Disordered-Ordered Protein Binary Classification by Circular Dichroism Spectroscopy

Front Mol Biosci. 2022 May 3:9:863141. doi: 10.3389/fmolb.2022.863141. eCollection 2022.

Abstract

Intrinsically disordered proteins lack a stable tertiary structure and form dynamic conformational ensembles due to their characteristic physicochemical properties and amino acid composition. They are abundant in nature and responsible for a large variety of cellular functions.
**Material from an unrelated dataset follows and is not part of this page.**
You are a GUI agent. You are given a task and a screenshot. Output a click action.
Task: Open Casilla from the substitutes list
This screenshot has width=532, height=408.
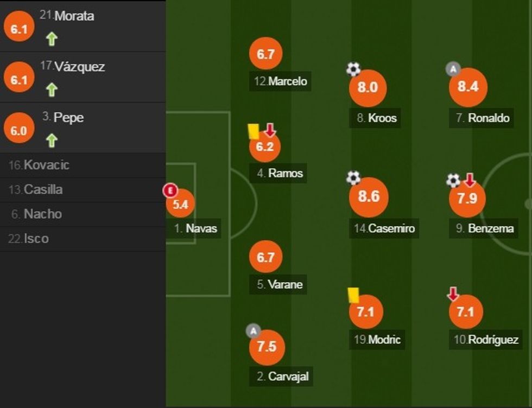coord(43,189)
While numerous bioinformatics tools have been developed for in silico disorder prediction in the last decades, there is a need for experimental methods to verify the disordered state. CD spectroscopy is widely used for protein secondary structure analysis. It is usable in a wide concentration range under various buffer conditions. Even without providing high-resolution information, it is especially useful when NMR, X-ray, or other techniques are problematic or one simply needs a fast technique to verify the structure of proteins. Here, we propose an automatized binary disorder-order classification method by analyzing far-UV CD spectroscopy data. The method needs CD data at only three wavelength points, making high-throughput data collection possible. The mathematical analysis applies the k-nearest neighbor algorithm with cosine distance function, which is independent of the spectral amplitude and thus free of concentration determination errors. Moreover, the method can be used even for strong absorbing samples, such as the case of crowded environmental conditions, if the spectrum can be recorded down to the wavelength of 212 nm. We believe the classification method will be useful in identifying disorder and will also facilitate the growth of experimental data in IDP databases. The method is implemented on a webserver and freely available for academic users.

Keywords: CD spectroscopy; disorder identifier; disorder–order classification; intrinsically disordered proteins; machine learning; protein secondary structure.